The man with piercing blue eyes produced a bow saw. He instructed me on how to hold the end of the saw while he held the other. Together, we placed the serrated blade of the saw about 12 to 15 inches from the end of the log in the saw horse. Then, we worked together to push and pull the saw back and forth as the blade sunk deeper and deeper into the wood and sawdust fell like snow to the ground. Over and over again, we cut piece by piece from log after log. When a pile of wood had accumulated beneath the saw horse, we worked together to neatly stack it.
Over weeks and months, the woodpile became larger and larger. When the nights became colder, we brought armfuls of wood into the kitchen. There, using old newspapers and kindling, we started a fire in that old wood stove. Slowly, the flames became hotter and brighter. Piece by piece, we added wood until there was a blazing fire within. The stove began to emanate a warmth that filled the room and, eventually, the rest of the house.
There was something so comforting about sitting in that small kitchen, listening to the crackling fire within that wood stove and feeling its wonderful heat. Perhaps it was knowing I was safe and part of a loving family again. Perhaps it was knowing that I had helped contribute to the warmth in the home.

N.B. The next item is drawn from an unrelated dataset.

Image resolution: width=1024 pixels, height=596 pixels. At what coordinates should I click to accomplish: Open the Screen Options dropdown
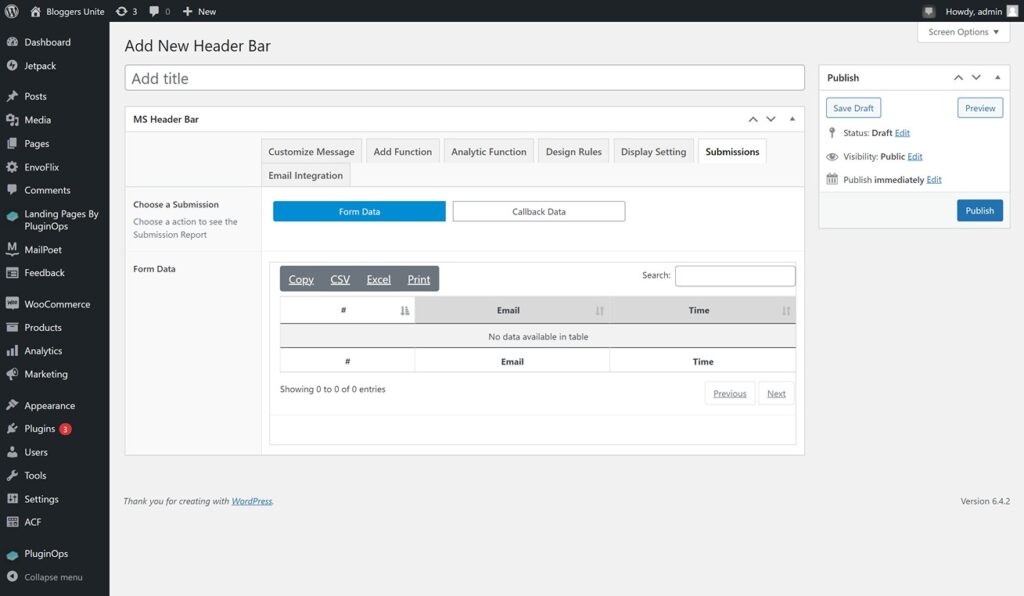point(962,31)
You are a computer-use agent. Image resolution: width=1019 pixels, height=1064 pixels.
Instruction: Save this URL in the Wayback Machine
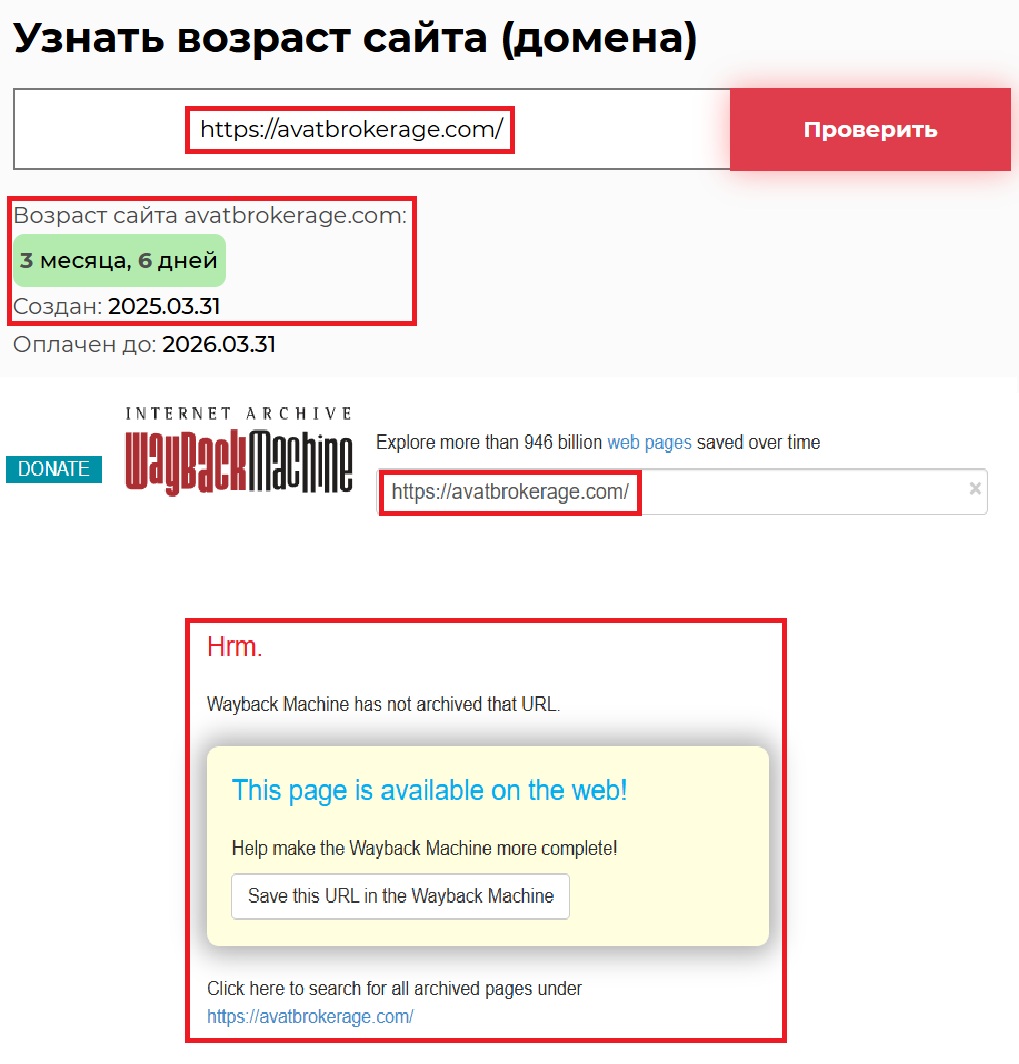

Over the years, I grew to where I could cut the wood on my own. I learned how to neatly stack a wood pile, so it was pleasing to the eye and so the wood would cure properly. I learned many lessons from something as simple as cutting and stacking wood. I learned how cutting wood keeps one warm not once, but twice. You work up a sweat while pushing the saw back and forth. Your heart rate increases while you stack the wood. And, you’re warmed once again as you sit by the wood stove emanating heat from the wood you spent hours and hours cutting and stacking. But, most of all, I learned that there are good people on this earth who I could trust once again. People who truly loved me and taught me that hard work is something of which to be proud.
Hard work is something that builds character and teaches lifelong lessons. The wood piles we spend time building in our lives will benefit us in the long run. I’m forever grateful for the lessons learned from something as simple yet as important as…the woodpile.